Logo Questions Linux Laravel Mysql Ubuntu Git Menu
 

How to pass a function with more than one argument to python concurrent.futures.ProcessPoolExecutor.map()?

I would like concurrent.futures.ProcessPoolExecutor.map() to call a function consisting of 2 or more arguments. In the example below, I have resorted to using a lambda function and defining ref as an array of equal size to numberlist with an identical value.

1st Question: Is there a better way of doing this? In the case where the size of numberlist can be million to billion elements in size, hence ref size would have to follow numberlist, this approach unnecessarily takes up precious memory, which I would like to avoid. I did this because I read the map function will terminate its mapping until the shortest array end is reach.

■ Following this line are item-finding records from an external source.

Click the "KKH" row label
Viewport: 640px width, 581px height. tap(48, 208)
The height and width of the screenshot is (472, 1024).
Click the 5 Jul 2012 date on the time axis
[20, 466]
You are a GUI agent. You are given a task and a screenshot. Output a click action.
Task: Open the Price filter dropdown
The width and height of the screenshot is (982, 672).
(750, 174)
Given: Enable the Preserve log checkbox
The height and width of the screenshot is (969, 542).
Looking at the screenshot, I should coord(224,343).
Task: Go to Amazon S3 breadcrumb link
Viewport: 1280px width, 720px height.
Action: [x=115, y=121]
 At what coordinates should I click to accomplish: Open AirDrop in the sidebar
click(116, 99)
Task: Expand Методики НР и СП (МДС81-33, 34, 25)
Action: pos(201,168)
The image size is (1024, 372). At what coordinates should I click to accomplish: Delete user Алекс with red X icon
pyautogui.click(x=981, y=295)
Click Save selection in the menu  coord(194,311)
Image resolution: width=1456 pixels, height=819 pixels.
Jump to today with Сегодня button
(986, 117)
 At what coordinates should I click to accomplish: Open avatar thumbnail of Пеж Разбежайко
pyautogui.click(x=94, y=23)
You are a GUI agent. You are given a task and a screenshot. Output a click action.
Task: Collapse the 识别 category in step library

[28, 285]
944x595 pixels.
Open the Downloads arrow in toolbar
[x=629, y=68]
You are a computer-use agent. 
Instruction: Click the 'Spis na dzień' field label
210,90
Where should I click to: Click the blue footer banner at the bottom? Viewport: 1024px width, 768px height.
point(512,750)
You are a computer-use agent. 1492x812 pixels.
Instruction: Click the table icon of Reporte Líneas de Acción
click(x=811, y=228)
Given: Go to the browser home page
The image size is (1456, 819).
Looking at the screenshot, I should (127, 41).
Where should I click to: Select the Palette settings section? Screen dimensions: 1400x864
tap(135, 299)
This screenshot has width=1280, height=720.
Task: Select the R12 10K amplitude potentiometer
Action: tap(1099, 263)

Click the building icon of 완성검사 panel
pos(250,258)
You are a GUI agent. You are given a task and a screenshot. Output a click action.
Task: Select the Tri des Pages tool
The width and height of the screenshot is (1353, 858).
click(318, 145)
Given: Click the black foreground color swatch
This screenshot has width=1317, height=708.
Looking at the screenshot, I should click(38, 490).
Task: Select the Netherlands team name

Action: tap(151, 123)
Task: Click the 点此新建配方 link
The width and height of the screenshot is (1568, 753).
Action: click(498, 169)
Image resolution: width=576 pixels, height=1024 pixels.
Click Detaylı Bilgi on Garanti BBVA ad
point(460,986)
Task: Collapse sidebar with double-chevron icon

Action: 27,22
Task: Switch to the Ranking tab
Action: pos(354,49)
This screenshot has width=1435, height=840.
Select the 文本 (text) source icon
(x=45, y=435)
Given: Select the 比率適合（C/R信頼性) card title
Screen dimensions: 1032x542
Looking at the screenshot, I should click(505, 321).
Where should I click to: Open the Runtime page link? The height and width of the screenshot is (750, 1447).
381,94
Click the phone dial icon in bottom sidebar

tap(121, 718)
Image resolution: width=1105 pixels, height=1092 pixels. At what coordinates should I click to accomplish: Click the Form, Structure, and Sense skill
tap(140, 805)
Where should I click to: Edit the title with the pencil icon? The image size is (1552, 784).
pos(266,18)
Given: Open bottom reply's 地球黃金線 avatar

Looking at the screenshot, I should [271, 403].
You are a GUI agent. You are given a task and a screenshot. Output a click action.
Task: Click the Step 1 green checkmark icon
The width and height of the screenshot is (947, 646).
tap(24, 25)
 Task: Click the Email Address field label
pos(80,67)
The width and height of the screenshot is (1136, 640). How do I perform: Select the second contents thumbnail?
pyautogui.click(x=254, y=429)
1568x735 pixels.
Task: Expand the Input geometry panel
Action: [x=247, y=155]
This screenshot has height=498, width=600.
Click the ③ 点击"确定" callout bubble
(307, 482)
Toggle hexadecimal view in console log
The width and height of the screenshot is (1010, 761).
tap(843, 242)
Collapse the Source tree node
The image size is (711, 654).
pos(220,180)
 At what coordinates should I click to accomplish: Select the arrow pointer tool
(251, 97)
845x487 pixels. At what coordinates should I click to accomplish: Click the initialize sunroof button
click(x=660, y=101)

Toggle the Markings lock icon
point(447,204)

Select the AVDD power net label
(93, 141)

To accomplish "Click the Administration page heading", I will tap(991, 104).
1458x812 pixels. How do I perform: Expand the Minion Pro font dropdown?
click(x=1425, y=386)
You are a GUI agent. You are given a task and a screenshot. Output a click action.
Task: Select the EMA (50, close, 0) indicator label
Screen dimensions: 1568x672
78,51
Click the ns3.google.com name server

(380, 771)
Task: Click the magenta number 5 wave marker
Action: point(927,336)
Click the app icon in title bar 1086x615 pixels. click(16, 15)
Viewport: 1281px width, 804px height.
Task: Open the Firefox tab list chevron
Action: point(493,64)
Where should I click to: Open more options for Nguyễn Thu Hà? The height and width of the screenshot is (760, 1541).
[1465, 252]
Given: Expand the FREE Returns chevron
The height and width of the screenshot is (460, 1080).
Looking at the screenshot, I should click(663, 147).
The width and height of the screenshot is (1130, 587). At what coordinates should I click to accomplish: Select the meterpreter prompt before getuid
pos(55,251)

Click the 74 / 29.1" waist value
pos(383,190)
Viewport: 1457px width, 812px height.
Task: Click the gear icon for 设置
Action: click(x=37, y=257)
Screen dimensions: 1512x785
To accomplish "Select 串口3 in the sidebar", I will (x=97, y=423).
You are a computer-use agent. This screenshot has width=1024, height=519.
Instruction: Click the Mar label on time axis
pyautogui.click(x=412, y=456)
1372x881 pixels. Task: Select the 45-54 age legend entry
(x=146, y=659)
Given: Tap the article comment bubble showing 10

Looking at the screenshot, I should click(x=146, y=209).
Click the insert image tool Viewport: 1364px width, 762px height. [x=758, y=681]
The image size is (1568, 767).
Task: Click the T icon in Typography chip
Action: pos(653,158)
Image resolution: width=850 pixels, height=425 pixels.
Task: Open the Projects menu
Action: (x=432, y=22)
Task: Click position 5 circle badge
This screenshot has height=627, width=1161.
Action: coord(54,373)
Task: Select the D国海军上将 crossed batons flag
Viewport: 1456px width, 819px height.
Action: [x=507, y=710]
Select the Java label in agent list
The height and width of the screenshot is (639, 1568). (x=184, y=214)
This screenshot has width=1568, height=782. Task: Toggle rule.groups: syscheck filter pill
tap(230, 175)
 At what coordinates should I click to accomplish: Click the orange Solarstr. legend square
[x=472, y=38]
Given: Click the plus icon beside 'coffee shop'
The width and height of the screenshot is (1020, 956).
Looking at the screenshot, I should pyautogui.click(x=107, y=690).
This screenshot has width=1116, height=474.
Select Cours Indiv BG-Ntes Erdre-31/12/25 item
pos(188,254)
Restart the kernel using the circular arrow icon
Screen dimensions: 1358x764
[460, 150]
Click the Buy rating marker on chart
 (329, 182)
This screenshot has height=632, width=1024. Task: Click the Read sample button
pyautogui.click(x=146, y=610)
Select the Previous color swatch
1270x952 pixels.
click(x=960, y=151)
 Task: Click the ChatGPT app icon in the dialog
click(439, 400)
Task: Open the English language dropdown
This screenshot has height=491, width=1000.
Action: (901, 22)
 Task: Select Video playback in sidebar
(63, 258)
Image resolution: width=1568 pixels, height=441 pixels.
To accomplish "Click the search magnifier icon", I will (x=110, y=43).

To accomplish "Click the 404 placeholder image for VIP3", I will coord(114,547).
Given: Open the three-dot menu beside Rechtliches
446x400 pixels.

import concurrent.futures as cf

nmax = 10
numberlist = range(nmax)
ref = [5, 5, 5, 5, 5, 5, 5, 5, 5, 5]
workers = 3


def _findmatch(listnumber, ref):    
    print('def _findmatch(listnumber, ref):')
    x=''
    listnumber=str(listnumber)
    ref = str(ref)
    print('listnumber = {0} and ref = {1}'.format(listnumber, ref))
    if ref in listnumber:
        x = listnumber
    print('x = {0}'.format(x))
    return x 

a = map(lambda x, y: _findmatch(x, y), numberlist, ref)
for n in a:
    print(n)
    if str(ref[0]) in n:
        print('match')

with cf.ProcessPoolExecutor(max_workers=workers) as executor:
    #for n in executor.map(_findmatch, numberlist):
    for n in executor.map(lambda x, y: _findmatch(x, ref), numberlist, ref):
        print(type(n))
        print(n)
        if str(ref[0]) in n:
            print('match')

Running the code above, I found that the map function was able to achieve my desired outcome. However, when I transferred the same terms to concurrent.futures.ProcessPoolExecutor.map(), python3.5 failed with this error:

Traceback (most recent call last):
  File "/usr/lib/python3.5/multiprocessing/queues.py", line 241, in _feed
    obj = ForkingPickler.dumps(obj)
  File "/usr/lib/python3.5/multiprocessing/reduction.py", line 50, in dumps
    cls(buf, protocol).dump(obj)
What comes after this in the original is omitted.